Packaged lunch meats are high in saturated fat and sodium.
The team advised: “Check your deli for low sodium meats or use sliced meat that you’ve roasted at home to make your sandwiches.
“Also remember that sandwich toppings can be very unhealthy too (think high-fat mayonnaise).
“Instead add flavour to your sandwiches with mustard, veggies or a little bit of hummus.”
Who doesn’t love pancakes covered in syrup? Unfortunately, this should be a once in a while treat for diabetics.
Pancake syrup is very high in carbohydrates, whereas light or low-calorie syrup usually contains at least half the carbs of regular.
You should opt for a small portion of a healthier syrup.
The clinic stresses: “Take a look at the food label and use sparingly.”
Big fan of sherbet or other sweet treats? It’s time to cut them loose!

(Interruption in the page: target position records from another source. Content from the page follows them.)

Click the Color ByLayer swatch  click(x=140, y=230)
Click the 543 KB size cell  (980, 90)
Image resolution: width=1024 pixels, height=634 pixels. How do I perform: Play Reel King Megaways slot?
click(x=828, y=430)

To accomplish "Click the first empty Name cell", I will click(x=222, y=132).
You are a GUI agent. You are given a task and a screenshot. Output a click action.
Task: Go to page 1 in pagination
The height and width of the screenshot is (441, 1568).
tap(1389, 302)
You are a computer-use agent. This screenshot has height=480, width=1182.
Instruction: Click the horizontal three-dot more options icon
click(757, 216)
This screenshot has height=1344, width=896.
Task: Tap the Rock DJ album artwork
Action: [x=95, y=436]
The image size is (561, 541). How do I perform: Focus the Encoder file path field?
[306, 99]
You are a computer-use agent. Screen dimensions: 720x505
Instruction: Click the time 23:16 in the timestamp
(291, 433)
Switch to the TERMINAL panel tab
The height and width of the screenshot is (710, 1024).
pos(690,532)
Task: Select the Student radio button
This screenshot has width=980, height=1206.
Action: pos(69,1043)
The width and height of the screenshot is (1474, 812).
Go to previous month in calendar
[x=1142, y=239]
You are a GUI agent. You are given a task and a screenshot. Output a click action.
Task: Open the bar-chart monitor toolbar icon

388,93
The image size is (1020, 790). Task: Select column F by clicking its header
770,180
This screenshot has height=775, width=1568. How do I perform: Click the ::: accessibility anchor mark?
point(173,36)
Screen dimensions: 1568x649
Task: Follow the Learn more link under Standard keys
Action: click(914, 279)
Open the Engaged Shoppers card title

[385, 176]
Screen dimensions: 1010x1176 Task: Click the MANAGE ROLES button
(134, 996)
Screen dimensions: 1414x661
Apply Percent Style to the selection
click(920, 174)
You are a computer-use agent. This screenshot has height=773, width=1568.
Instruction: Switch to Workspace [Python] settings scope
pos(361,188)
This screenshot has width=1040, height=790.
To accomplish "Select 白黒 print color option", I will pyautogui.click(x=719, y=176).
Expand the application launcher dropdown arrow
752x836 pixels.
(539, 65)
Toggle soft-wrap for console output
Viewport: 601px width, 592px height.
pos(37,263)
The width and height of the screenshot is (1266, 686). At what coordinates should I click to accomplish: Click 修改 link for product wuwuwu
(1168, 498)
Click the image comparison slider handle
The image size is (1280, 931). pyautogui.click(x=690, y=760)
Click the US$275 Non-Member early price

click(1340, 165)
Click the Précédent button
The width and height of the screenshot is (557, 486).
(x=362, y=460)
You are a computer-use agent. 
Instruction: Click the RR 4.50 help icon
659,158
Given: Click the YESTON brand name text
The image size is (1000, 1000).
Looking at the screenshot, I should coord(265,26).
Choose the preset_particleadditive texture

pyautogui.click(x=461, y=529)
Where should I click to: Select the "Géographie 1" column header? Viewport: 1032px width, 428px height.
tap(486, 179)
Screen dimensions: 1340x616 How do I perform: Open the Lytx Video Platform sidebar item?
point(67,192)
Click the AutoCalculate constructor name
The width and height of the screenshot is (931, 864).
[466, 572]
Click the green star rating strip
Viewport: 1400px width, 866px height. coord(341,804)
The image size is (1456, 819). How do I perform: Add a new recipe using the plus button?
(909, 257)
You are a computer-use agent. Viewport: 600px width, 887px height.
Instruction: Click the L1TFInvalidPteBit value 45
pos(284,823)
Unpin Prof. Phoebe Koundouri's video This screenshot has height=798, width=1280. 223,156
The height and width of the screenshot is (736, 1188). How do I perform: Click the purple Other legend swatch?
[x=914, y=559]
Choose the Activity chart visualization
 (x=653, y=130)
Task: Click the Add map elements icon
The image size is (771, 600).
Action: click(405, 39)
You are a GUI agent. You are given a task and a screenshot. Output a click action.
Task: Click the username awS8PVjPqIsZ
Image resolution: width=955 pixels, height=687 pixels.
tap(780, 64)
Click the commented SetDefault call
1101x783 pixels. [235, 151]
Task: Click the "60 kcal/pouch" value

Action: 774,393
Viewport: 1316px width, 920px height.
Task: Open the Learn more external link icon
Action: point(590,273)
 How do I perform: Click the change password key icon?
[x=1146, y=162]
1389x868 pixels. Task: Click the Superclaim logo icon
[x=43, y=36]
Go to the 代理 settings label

The site reads: “Many people believe sherbet is a good alternative to ice cream, but a half cup of sherbet has almost double the carbohydrates of a half cup of ice cream.”
Fast food baked potatoes
The baked potato is a healthy food, but not when you start adding things.
The site explains: “You take a relatively healthy item—the plain baked potato—and add cheddar cheese, butter, sour cream, ranch dressing or bacon and it just turned into a high-sodium, fat laden disaster.
“The same goes for nachos and other cheese-covered appetizers when eating out.”
It’s no secret that fried foods are not good for anyone.
The Cleveland Clinic explains: “The fat is absorbed into the food and leads to high cholesterol and weight gain which can increase your risk of developing type 2 diabetes or worsen control if you already have diabetes.
“This goes for everything from French fries to fried chicken to that panko-crusted tilapia at your favorite restaurant.
“Try baking or broiling your food or even consider checking out the new air fryers that use hot air instead of oil. They are a healthier option than deep-fat fryers.”